(Pixel coordinate grounding data)
##############################
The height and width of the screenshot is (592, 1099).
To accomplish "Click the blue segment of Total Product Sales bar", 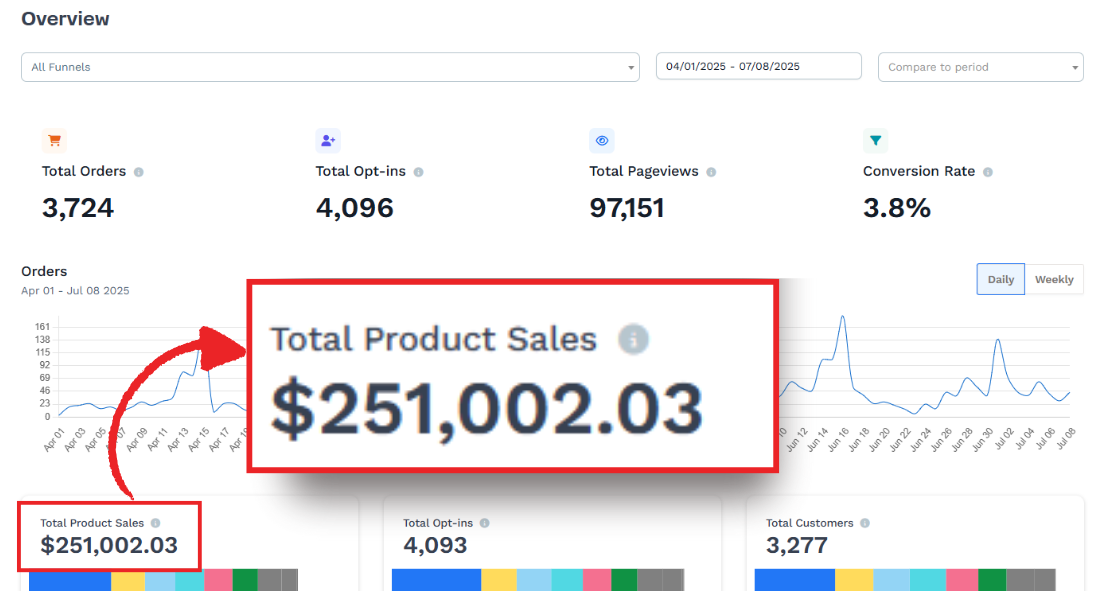I will pos(70,580).
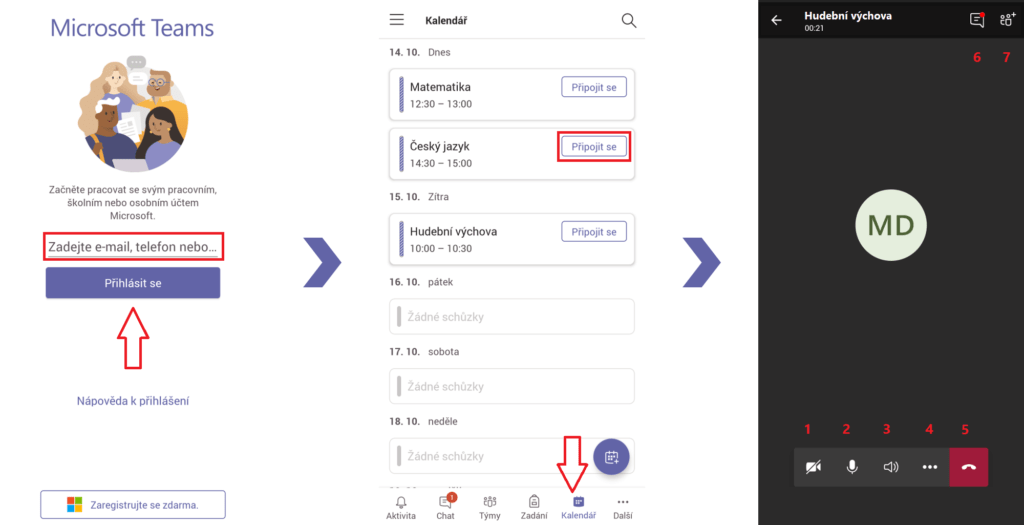Click the add participants icon

click(1007, 20)
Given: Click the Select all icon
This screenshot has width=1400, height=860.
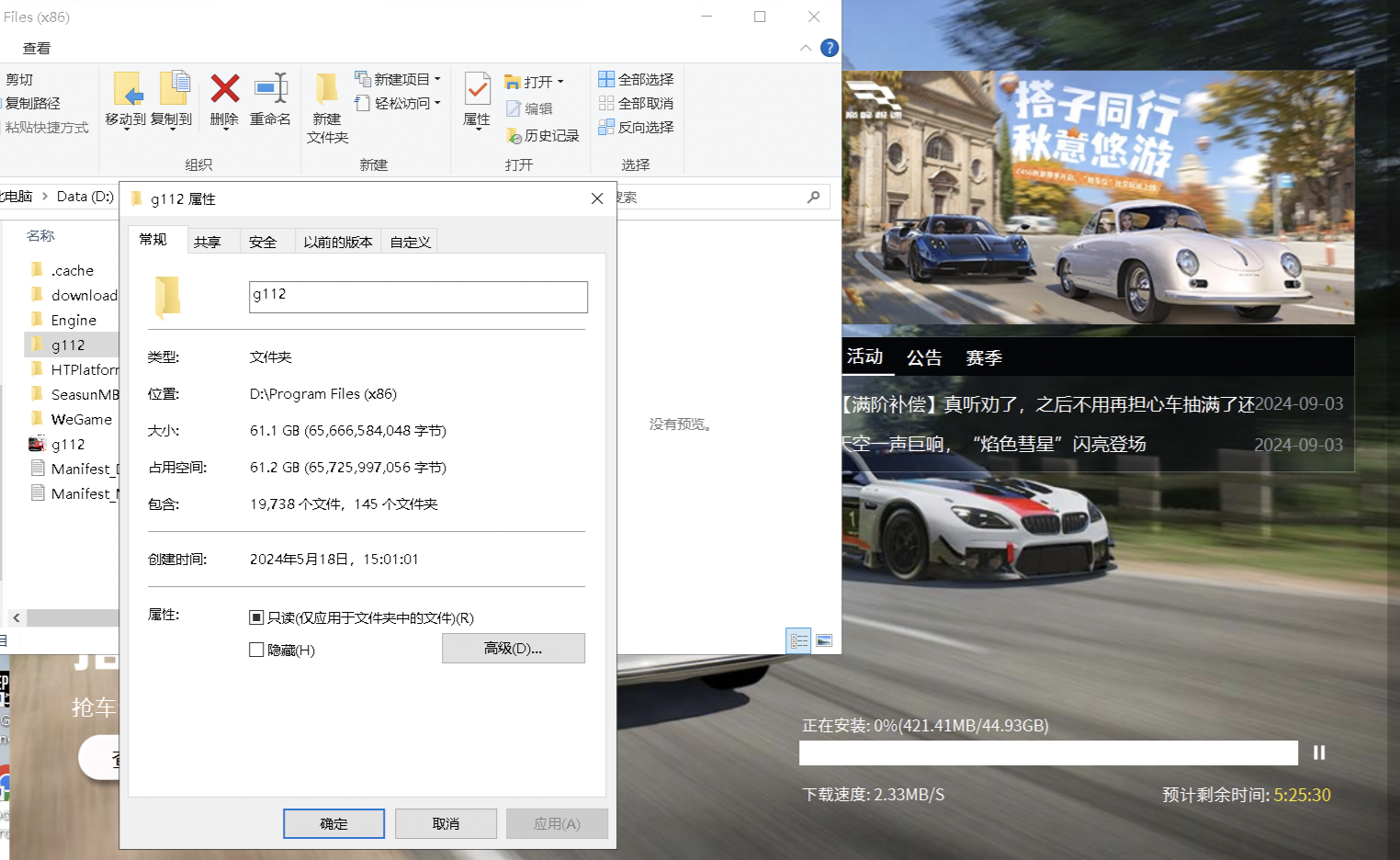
##############################
* Work required
Show all lines from the entries that hold "width".

* Output of the task
The height and width of the screenshot is (592, 1099).
This screenshot has width=1400, height=860.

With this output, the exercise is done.